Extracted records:
====

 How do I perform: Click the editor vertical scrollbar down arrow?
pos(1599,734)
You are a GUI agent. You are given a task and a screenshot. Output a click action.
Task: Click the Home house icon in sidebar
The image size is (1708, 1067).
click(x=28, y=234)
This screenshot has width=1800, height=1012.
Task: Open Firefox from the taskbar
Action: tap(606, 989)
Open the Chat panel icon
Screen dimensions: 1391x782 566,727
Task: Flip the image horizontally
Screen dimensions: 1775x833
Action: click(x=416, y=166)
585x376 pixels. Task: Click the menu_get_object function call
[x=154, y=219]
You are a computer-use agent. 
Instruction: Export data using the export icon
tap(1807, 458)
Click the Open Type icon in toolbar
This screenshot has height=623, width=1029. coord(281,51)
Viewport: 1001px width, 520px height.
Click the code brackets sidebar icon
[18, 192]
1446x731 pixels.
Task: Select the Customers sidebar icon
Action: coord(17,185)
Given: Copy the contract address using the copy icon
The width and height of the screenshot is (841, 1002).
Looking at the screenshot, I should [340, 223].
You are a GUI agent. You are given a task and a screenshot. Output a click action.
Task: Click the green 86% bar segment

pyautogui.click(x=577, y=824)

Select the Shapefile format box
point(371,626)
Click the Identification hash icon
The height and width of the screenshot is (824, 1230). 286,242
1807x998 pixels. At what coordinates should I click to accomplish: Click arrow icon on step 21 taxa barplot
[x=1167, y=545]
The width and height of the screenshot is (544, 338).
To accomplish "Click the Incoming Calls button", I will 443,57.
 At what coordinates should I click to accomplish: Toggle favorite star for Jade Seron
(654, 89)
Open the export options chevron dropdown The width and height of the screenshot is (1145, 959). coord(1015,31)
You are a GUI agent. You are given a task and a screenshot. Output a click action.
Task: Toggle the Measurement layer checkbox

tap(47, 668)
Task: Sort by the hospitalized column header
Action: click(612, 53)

====

Exercise objective: Say each line again exactly as it appears above.

Task response:
 How do I perform: Click the editor vertical scrollbar down arrow?
pos(1599,734)
You are a GUI agent. You are given a task and a screenshot. Output a click action.
Task: Click the Home house icon in sidebar
The image size is (1708, 1067).
click(x=28, y=234)
This screenshot has width=1800, height=1012.
Task: Open Firefox from the taskbar
Action: tap(606, 989)
Open the Chat panel icon
Screen dimensions: 1391x782 566,727
Task: Flip the image horizontally
Screen dimensions: 1775x833
Action: click(x=416, y=166)
585x376 pixels. Task: Click the menu_get_object function call
[x=154, y=219]
You are a computer-use agent. 
Instruction: Export data using the export icon
tap(1807, 458)
Click the Open Type icon in toolbar
This screenshot has height=623, width=1029. coord(281,51)
Viewport: 1001px width, 520px height.
Click the code brackets sidebar icon
[18, 192]
1446x731 pixels.
Task: Select the Customers sidebar icon
Action: coord(17,185)
Given: Copy the contract address using the copy icon
The width and height of the screenshot is (841, 1002).
Looking at the screenshot, I should [340, 223].
You are a GUI agent. You are given a task and a screenshot. Output a click action.
Task: Click the green 86% bar segment

pyautogui.click(x=577, y=824)

Select the Shapefile format box
point(371,626)
Click the Identification hash icon
The height and width of the screenshot is (824, 1230). 286,242
1807x998 pixels. At what coordinates should I click to accomplish: Click arrow icon on step 21 taxa barplot
[x=1167, y=545]
The width and height of the screenshot is (544, 338).
To accomplish "Click the Incoming Calls button", I will 443,57.
 At what coordinates should I click to accomplish: Toggle favorite star for Jade Seron
(654, 89)
Open the export options chevron dropdown The width and height of the screenshot is (1145, 959). coord(1015,31)
You are a GUI agent. You are given a task and a screenshot. Output a click action.
Task: Toggle the Measurement layer checkbox

tap(47, 668)
Task: Sort by the hospitalized column header
Action: click(612, 53)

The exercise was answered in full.